📡 FreeAlphaRadar

FreeAlphaRadar ingests financial, alternative and qualitative data from entirely zero-cost public feeds and produces a ranked, transparently scored list of high-potential, under-the-radar companies — ready for an investment committee discussion. Every score is fully drillable: raw value → normalised z-score → weighted contribution.

This project is for educational purposes only and is not intended for real trading or investment.

✨ Why it's different

Principle	What it means here
100% free data	yfinance, SEC EDGAR, Yahoo Finance news — key-less and free (patents need a free, optional PatentsView or Lens key).
Zero configuration	No `.env`, no secrets, no registration. `streamlit run` and go.
Works fully offline	First launch seeds a SQLite cache with sample data; every fetcher falls back to cache on failure.
Totally transparent	A waterfall chart decomposes every company's score, factor by factor.
Zero-shot ML	Pre-trained FinBERT + PCA/K-Means clustering. Graceful lexicon fallback when offline.
Self-discovering	An optional offline job scans all ~8,000 SEC filers and regenerates the watchlist with the ranked top under-the-radar names.

🚀 Quick start

git clone https://github.com/chizkidd/freealpharadar.git
cd freealpharadar
pip install -r requirements.txt          # slim runtime — uses lexicon sentiment
streamlit run streamlit_app.py

That's it. The app seeds a local sample cache on first launch, so the dashboard is populated immediately — even with no internet. Click Refresh Data & Re-score to pull live data from the free sources.

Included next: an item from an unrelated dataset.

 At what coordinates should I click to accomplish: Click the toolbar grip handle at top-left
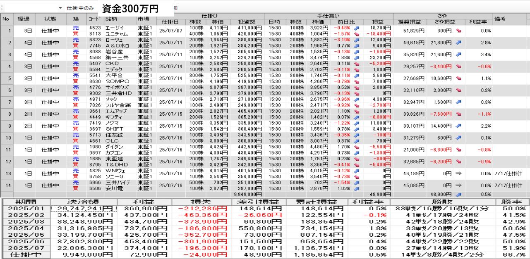[2, 8]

Optional — real FinBERT. The slim install uses a deterministic lexicon sentiment backend (fast, dependency-light). To enable the pre-trained FinBERT model and the XGBoost skeleton, also run pip install -r requirements-ml.txt (~3.9 GB). The app behaves identically either way; only the sentiment engine swaps in.

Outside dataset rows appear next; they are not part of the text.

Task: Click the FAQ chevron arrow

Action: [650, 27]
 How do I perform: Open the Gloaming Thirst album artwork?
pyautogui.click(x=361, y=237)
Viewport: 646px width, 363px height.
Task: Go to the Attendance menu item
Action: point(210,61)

Customising the screening universe. The default tickers live in universe.txt (one or more per line, # comments allowed) — edit it to change the default screen with no code changes. By default it's a hand-curated "under-the-radar deep tech" list; you can also type any tickers into the sidebar to override it for a session, or opt into the auto-discovery job below, which regenerates universe.txt from a market-wide scan.

Make targets

make install            # slim runtime deps (lexicon sentiment)
make install-ml         # + FinBERT + XGBoost (optional, heavyweight)
make install-dev        # runtime + pytest/black/isort
make install-warehouse  # + duckdb/pyarrow for the discovery job
make run                # launch the Streamlit dashboard
make scorer             # batch scorer (warms the cache)
make seed               # (re)seed the offline sample dataset
make warehouse          # build the bulk SEC fundamentals store (needs network)
make discover           # scan all filers → promote ranked top-15 (needs network)
make test               # offline test-suite (no network)
make lint / make format # black + isort (check / apply)
make docker-up          # run via docker compose
make clean              # remove caches/build artefacts

Dependency layers

Dependencies are split so the cloud install stays lean; each layer is additive.

File	Installs	When
`requirements.txt`	streamlit, pandas, plotly, yfinance, scikit-learn…	always (the only file Streamlit Cloud installs)
`requirements-ml.txt`	transformers, torch, xgboost (~3.9 GB)	optional — real FinBERT + XGBoost locally
`requirements-dev.txt`	pytest, black, isort, pre-commit	tests / contributing
`requirements-warehouse.txt`	duckdb, pyarrow	the optional market-wide discovery job

🧠 The scoring framework — "Moat + Momentum + Misvaluation"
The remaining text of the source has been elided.